Android telefonların Türkiye’deki geleceği ne olacak?

galaxy note 10 plus inceleme

Google’ın Türkiye’de satılacak Android telefonlarıyla ilgili olarak aldığı karar gündeme bomba gibi düştü. Dün sabah saatlerinde internet sitelerine düşmeye başlayan ve bizim de burada yer verdiğimiz durum, akşam saatlerinde Google’dan gelen resmi açıklamayla doğrulanmıştı. Peki, Android telefonların Türkiye’deki geleceği ne olacak?

Meselenin geçmişini özetleyecek olursak, Rekabet Kurumuna Yandex tarafından yapıldığı iddia edilen şikayet doğrultusunda Google’a yönelik soruşturma başlatılmış ve geçtiğimiz yılın eylül ayında şirkete 90 milyon TL’nin üstünde bir ceza kesilmişti. Aynı zamanda şirketin rekabetin sağlanmasına dair belirli yükümlülükleri yerine getirilmesi kararı da verilmişti.

İncelemenin başlatılmasının nedeni Google’ın Android işletim sisteminde kendi arama motorunu ve web tarayıcısını varsayılan olarak sunması ve bunları değiştirmeye yönelik seçenek vermemesiydi. Rekabet Kurumu, Google’dan kullanıcılara başka seçeneklerden yararlanma imkanını sunmasını talep etmişti.

Google’dan beklenti gayet doğal, çünkü benzer bir durum Avrupa’da da yaşanmış ve orada Google’a yüklü bir para cezası verilmişti. Ayrıca kullanıcılara arama motoru ve varsayılan internet tarayıcısını seçme imkanını tanınması zorunluluğu getirmişti. Google da Avrupa Birliği tarafından verilen karar sonucunda Android’de gerekli düzenlemeleri hayata geçiriyor.

Anladığımız kadarıyla Google, Avrupa’daki adımlarını Türkiye’de atmaya yanaşmadı. Ya da Rekabet Kurumu tarafından yeterli görünecek adımlar atılmadı. Bunun sonucunda şirket, Türkiye’de satılacak Android telefonlarına uygulamaları ve servisleri için gerekli olan lisansı 12 Aralık tarihi sonrası için vermeme kararı aldı. Bunu da Türkiye’deki iş ortaklarına gönderdiği bir mektup ile iletti.
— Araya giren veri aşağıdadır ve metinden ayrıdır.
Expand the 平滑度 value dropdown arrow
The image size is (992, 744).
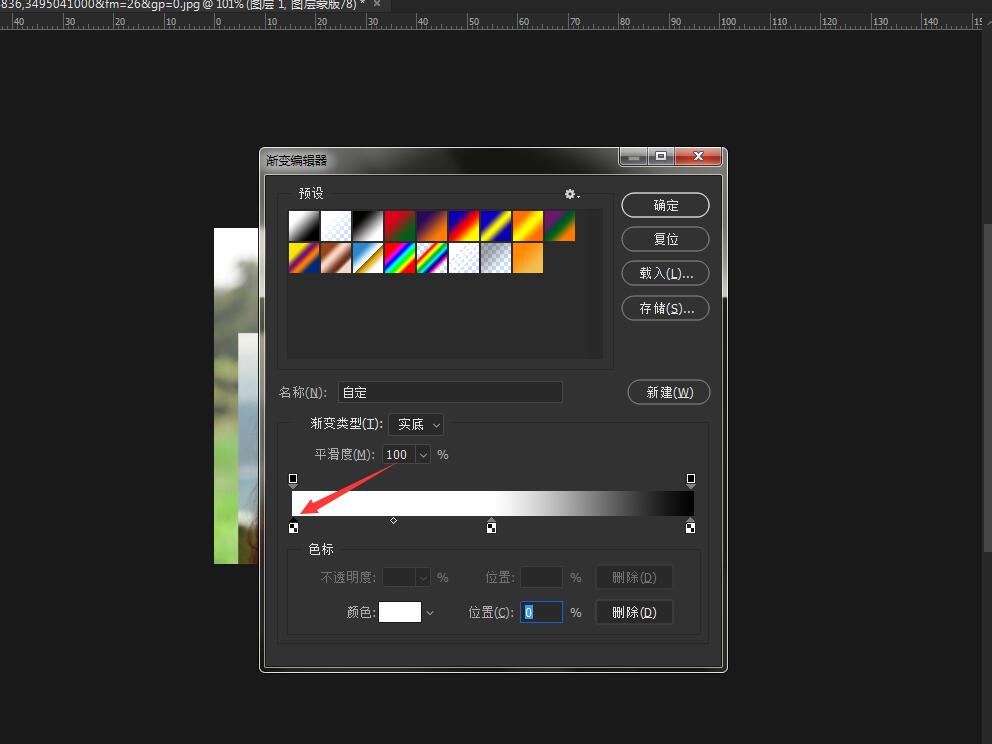[423, 455]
Google’ın bu kararı belirtilen tarih sonrasında piyasaya girecek Android telefonlarında Google uygulamaları ve servislerinin olmayacağı anlamına geliyor. Üstelik bu karar sadece yeni ürünler için değil, mevcut ürünlerin belirtilen tarih sonrasında stoklara giren örneklerini de kapsıyor. Sonuç olarak bugün lisanslı bir Android telefonunda gördüğümüz Gmail, Haritalar, YouTube gibi uygulamaları Android telefonlarda görmeyeceğiz. Kurulum esnasında da Google Hesabı ile kullanıcı girişi yapma, cihazın yedeğini Google’dan kurma, Google’a yedekleme yapma ve benzeri bağlantılı işlemler de bulunmayacak. Hatta mevcut cihazların Android güncellemelerini almasının da kesintiye uğraması durumunun bulunduğu da dillendiriliyor.
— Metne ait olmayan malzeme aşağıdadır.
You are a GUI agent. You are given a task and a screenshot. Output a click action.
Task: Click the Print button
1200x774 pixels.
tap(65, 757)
Kısacası, bundan birkaç ay önce Huawei ile ilgili olarak konuştuğumuz durumun bir benzerini Türkiye’de satılacak tüm Android telefonlarının başına gelmesi söz konusu. Hatırlayacak olursanız, ABD Ticaret Bakanlığı Huawei’yi kara listeye almış ve bu şirketin ABD’li şirketlerle iş yapması devlet onayına bağlanmıştı. Bu nedenle Google da Huawei’nin Android lisansını iptal etmişti. Bunun sonucunda sonbaharda tanıtılan Huawei Mate 30 serisi Google uygulamaları ve servislerinden yoksun biçimde çıkmıştı. Bu durum normalde Türkiye’de gördüğümüz Mate serisinin en son üyelerinin Türkiye’de çıkışını da belirsizliğe sokmuştu. Huawei olayı bize, Türkiye’deki tüketicilerin Android işletim sisteminin durumuna ve güncellemelere büyük önem verdiğini bir kez daha göstermişti.
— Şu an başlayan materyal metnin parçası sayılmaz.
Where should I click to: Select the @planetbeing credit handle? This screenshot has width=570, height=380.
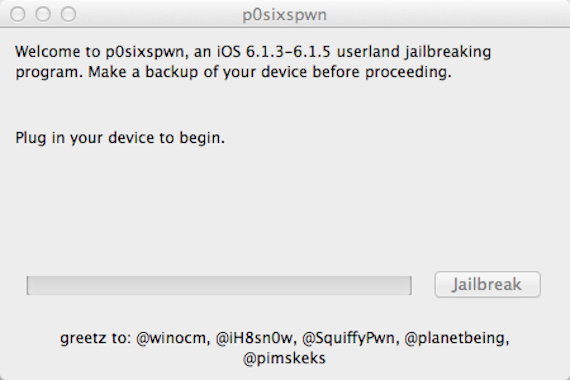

Google uygulama ve servisleri olmadan da üreticiler Android telefonları çıkarabilirler. Ancak bunların yerlerine neler koyacakları ve bunların deneyimi ne kadar eksiksiz biçimde karşılayacağı büyük bir soru işareti. Bunların yerini alacak, bize ait çözümler yok. Güvenliği konusunda yüzde 100 emin olamadığımız uygulama mağazalarını veya diğer servisleri kullanmak zorunda kalabilirsiniz. Koskoca Huawei bile, Google uygulamalarının ve servislerinin eksikliğini kapatma konusunda süreye ihtiyaç duyuyor. Mate 30 serisi donanım açısından çok etkileyici olsa da, Google’ın uygulamalarının eksikliği bu telefonların çekiciliğinin gölgede kalmasına neden oldu. Yani, Google bildiğimiz Android deneyiminde büyük önem tutuyor ve hatta deneyimin kalbinde yer alıyor. Onu çekip aldığınızda da bu işletim sisteminin anlamı büyük oranda kalmıyor. Çin örneğini verebilirsiniz, ancak orada tüketiciler Google uygulamalarının yoksunluğuna alışkın, bunları hiç deneyimlemediler. Bizim için ise durum çok farklı.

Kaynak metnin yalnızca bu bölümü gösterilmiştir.